In order to adjust this task to really fit G.CO.5, one approach would be to give an original triangle and a line of reflection, then have students draw the image triangle. One typical approach would be to use a compass setting larger than the distance from the point to the line, and retaining that setting, create a rhombus to find an image point. This approach could be repeated for each vertex of the original figure to find the image points of the image figure.

Cam says:

about 5 years

Dear stickler,

Thanks for the careful reading of this task -- it spurned a lengthy discussion behind the scenes about the alignment. I agree that this task illustrates G-CO.12, and have added that alignment. I disagree that it does not illustrate G-CO.5, as part of that standard is to specify which transformations carry a given figure to another, which I think this task certainly does involve. (There is a semantic quibble about whether a single transformation can constitute a sequence, but I think both linguistically and pedagogically we are safe in saying that it does.)

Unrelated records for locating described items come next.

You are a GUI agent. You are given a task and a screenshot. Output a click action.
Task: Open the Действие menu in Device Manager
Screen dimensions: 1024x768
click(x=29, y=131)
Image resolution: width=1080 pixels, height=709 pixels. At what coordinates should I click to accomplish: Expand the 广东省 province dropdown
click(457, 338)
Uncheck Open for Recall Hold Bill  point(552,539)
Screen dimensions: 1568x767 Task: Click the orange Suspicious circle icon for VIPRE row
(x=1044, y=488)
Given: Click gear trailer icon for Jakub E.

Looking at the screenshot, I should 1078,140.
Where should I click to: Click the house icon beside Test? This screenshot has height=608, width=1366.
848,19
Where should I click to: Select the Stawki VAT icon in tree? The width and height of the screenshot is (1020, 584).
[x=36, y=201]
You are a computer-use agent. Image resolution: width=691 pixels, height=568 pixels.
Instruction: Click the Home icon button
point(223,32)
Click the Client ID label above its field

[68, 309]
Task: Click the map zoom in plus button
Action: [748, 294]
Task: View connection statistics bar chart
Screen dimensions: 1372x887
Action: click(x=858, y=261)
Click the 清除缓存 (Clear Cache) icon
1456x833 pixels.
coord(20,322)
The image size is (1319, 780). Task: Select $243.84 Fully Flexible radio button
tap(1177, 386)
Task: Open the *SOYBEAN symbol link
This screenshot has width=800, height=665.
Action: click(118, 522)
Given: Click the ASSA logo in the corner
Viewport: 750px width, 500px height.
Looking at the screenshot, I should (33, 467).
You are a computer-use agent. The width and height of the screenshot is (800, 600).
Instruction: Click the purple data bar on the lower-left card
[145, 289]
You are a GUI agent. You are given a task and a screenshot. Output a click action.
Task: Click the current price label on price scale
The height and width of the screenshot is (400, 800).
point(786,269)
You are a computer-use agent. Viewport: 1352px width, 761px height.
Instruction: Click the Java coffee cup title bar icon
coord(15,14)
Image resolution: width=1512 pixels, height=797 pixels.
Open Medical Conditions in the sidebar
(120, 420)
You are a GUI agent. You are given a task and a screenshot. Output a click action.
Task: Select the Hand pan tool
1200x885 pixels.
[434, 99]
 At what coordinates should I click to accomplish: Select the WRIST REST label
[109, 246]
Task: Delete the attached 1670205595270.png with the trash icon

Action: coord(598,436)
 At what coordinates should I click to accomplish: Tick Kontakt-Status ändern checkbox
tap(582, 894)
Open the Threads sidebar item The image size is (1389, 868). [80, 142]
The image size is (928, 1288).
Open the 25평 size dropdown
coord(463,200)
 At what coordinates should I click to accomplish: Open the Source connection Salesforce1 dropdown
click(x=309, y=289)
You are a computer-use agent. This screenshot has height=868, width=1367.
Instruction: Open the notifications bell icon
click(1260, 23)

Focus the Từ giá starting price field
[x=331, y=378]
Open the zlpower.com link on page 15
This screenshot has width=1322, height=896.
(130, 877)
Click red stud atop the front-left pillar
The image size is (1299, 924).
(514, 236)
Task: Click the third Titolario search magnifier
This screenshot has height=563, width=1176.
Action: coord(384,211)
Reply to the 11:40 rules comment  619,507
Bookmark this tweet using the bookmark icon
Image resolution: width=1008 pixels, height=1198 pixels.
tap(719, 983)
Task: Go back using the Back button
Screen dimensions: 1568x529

Monique Rousselle Maynard says:

about 5 years

I look at this task and like its "backward" approach as an alternative to assessing if students truly grasp the concept of reflections. I anticipate students might first reach for a ruler, measure the lengths and determine midpoints between corresponding points of pre-image and image, and use these to sketch a line of reflection. Additionally, I see technology like a ClassPad at play here or inclusion of the coordinate plane where students are asked to incorporate algebra and determine the equation for the line of reflection.

Kristin says:

about 5 years

Monique, this is a great addition to the commentary provided in the task. Thanks!